The inkjet printer has evolved in recent years, to the point where you can now expect most current models to include a scanner and copier, and maybe even a fax machine too. Other common features include wireless networking, touch-sensitive controls and memory card slots for printing photos straight off a camera.
These features are now so widespread that you can even find them in low-cost models such as Epson’s ‘small-in-one’ SX445W, which costs a mere £69.99. The latest addition to a printer’s armoury is the ability to print documents from mobile devices such as an iPhone or iPad.
Most printer manufacturers now produce apps for iOS devices, though they’ve been a bit slower to adopt Apple’s own AirPrint technology. When you’re using a new printer with a Mac or PC, you normally have to start by installing the driver software that controls the device. However, AirPrint is one of those elegant Apple technologies that “just works”. If a printer supports AirPrint, then your iPad or iPhone can automatically detect the printer on your Wi-Fi network, and send photos or other documents straight to the printer without the need to install any additional software or apps.
HP was the first company to support AirPrint, and its Envy 110 printer also includes HP’s own ePrint feature, which allows you to print from anywhere in the world by emailing your documents directly to the device over the internet. Epson, Brother and Canon also support AirPrint, however, neither the Kodak Office Hero 6.1 nor the Lexmark Pro715 support this feature, although both companies provide apps for printing on iOS devices. The Kodak printer also includes an email printing option similar to that of the HP Envy 110.
It’s interesting to note that the price range for these printers is book-ended by two space-saving compact printers – the cheap and cheerful Epson Stylus SX445W and the ultra-sleek HP Envy 110, which comes in at just under £250. Between those two extremes you’ll find a wide range of different designs and features, so read on to find out which iPrinter is the right one for you.
iPad & iPhone User says...
You don’t have to spend a fortune to get a printer that works with the iPhone or iPad. Epson’s Stylus SX445W supports Apple’s AirPrint technology and costs just £69.99. Its compact design and competitive running costs will particularly appeal to home users on a tight budget, although it’s downside is that it’s not particularly fast.
At the other extreme you’ve got HP’s Envy 110. This is the sort of printer that Apple might produce – its sleek, low-profile design immediately sets it apart from its rivals, and it supports AirPrint straight out of the box. However, it has an Apple-esque price tag, coming in at almost £250, and hits you with high running costs too.
Far more businesslike are the Brother MFC-J825DW, Kodak Office Hero 6.1 and Lexmark Pro715 printers. These are ‘four-in-one’ models that include a fax machine, as well as a printer, scanner and copier, so they’re aimed at office users rather than home users. All three are big and bulky, and cost between £160 to £199, but they’re packed with features that help them earn their keep.

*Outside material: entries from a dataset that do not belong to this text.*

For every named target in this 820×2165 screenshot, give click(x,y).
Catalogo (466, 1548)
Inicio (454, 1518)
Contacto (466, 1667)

The Brother MFC-J825DW didn’t make a great first impression as it arrived without up-to-date software for Lion, but once that was sorted out it proved a fast and efficient printer, offering good quality for both text and graphics.
The Pro715 from Lexmark isn’t much to look at, but its 50-sheet document-feeder marks it out as a real workhorse. Its print quality and speed are both very good, and Lexmark’s high-yield black ink cartridges provide running costs of less than 2p per page for black-and-white printing. Unfortunately, colour printing costs are well above average at 12.5p per page, so the Pro715 is best kept for occasional colour work.

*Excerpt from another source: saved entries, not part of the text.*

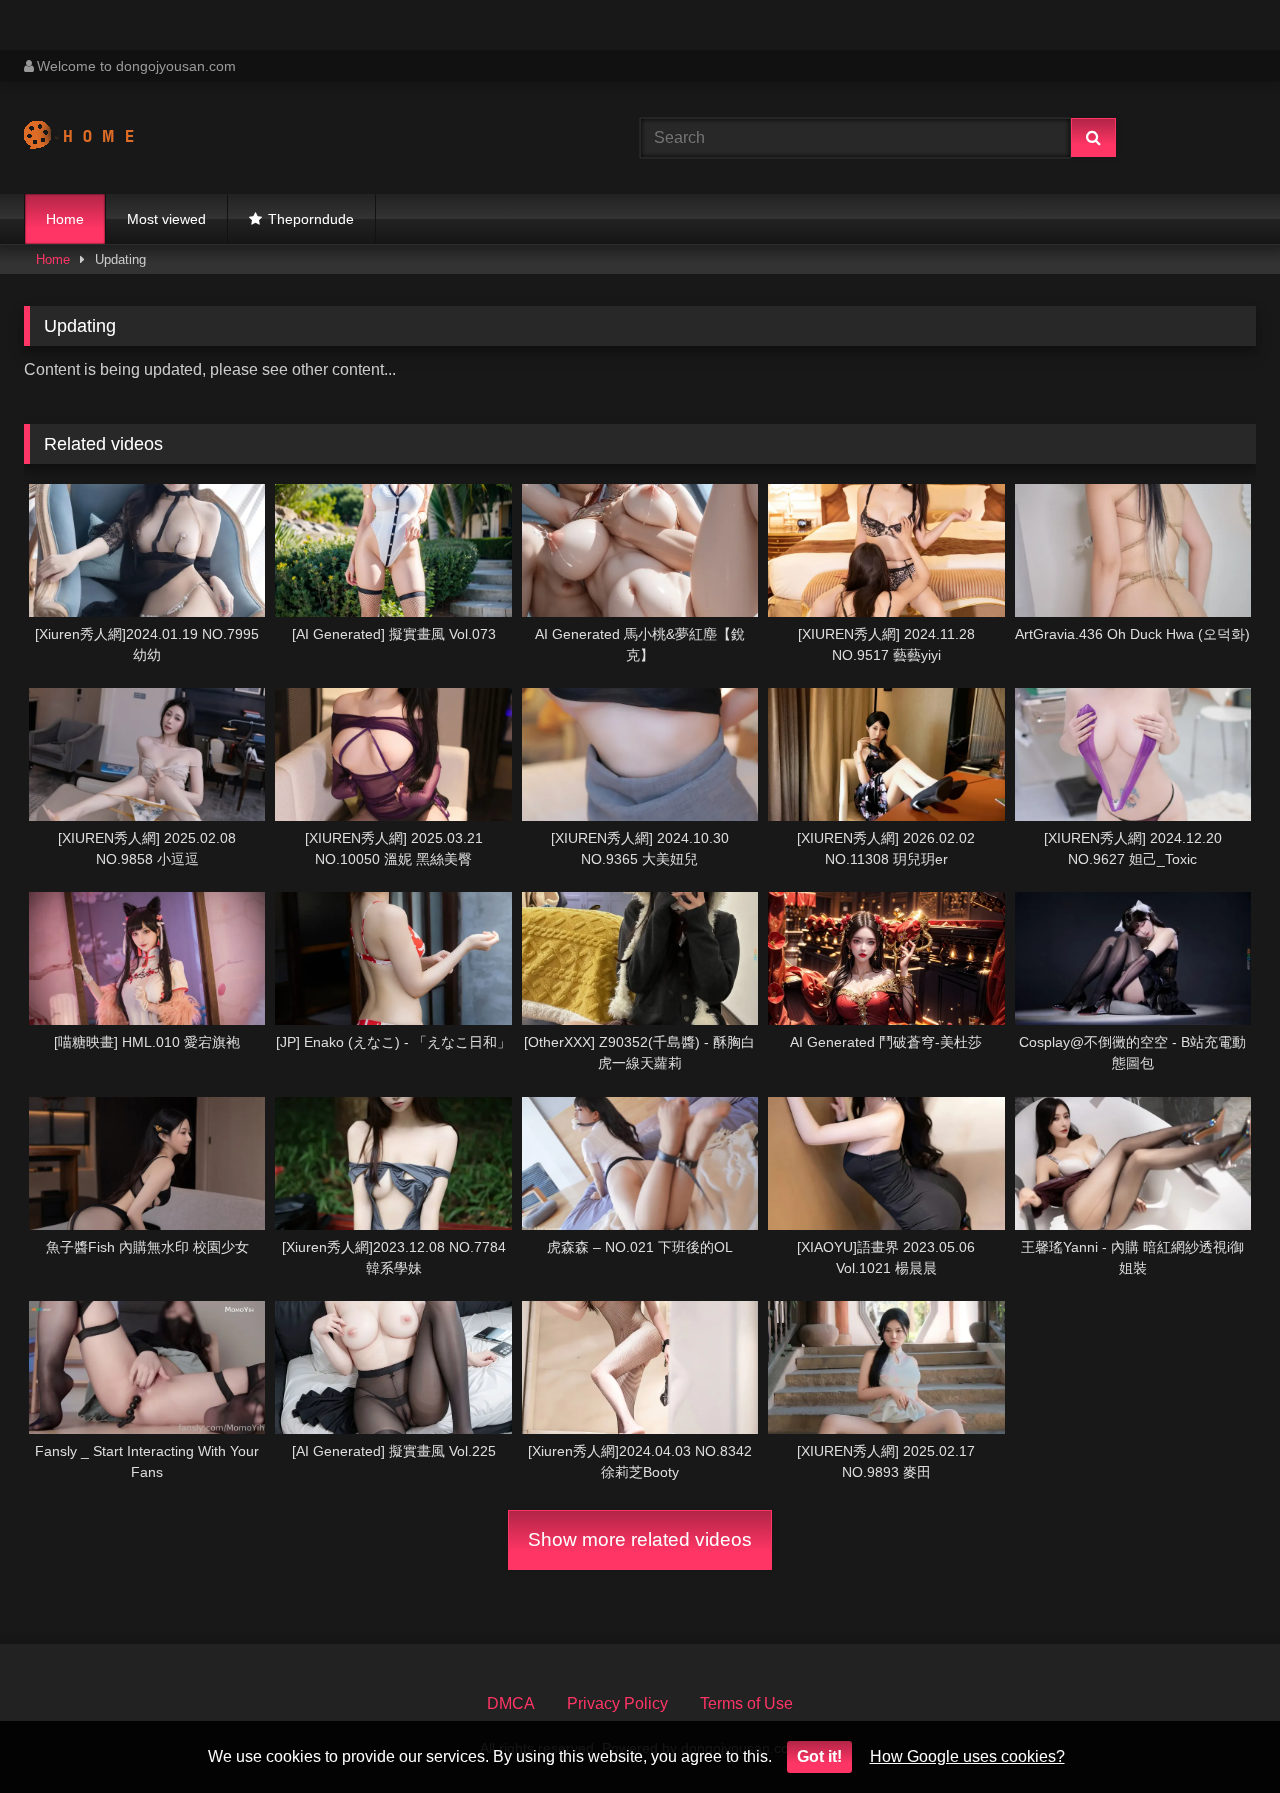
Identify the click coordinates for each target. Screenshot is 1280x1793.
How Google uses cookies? (967, 1756)
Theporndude (311, 219)
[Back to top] (1218, 1733)
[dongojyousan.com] (98, 138)
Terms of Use (746, 1703)
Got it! (819, 1756)
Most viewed (166, 219)
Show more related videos (640, 1539)
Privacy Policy (617, 1703)
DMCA (511, 1703)
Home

In contrast, Kodak’s Office Hero 6.1 provides low costs for both colour and black-and-white printing. However, it proved to be slower than we’d expected and isn’t quite the office hero that it could be.
Ultimately, it was Canon’s Pixma MG6250 that hit the sweet spot for us. This was another printer that required a firmware update to add AirPrint, but then it combined high speeds with the impressive output quality of its six-ink printing system. Its printing costs are a little above average, but its speed, quality and all-round versatility make it a good alternative if you want something that can cope with a heavier workload than the Epson Stylus SX445W.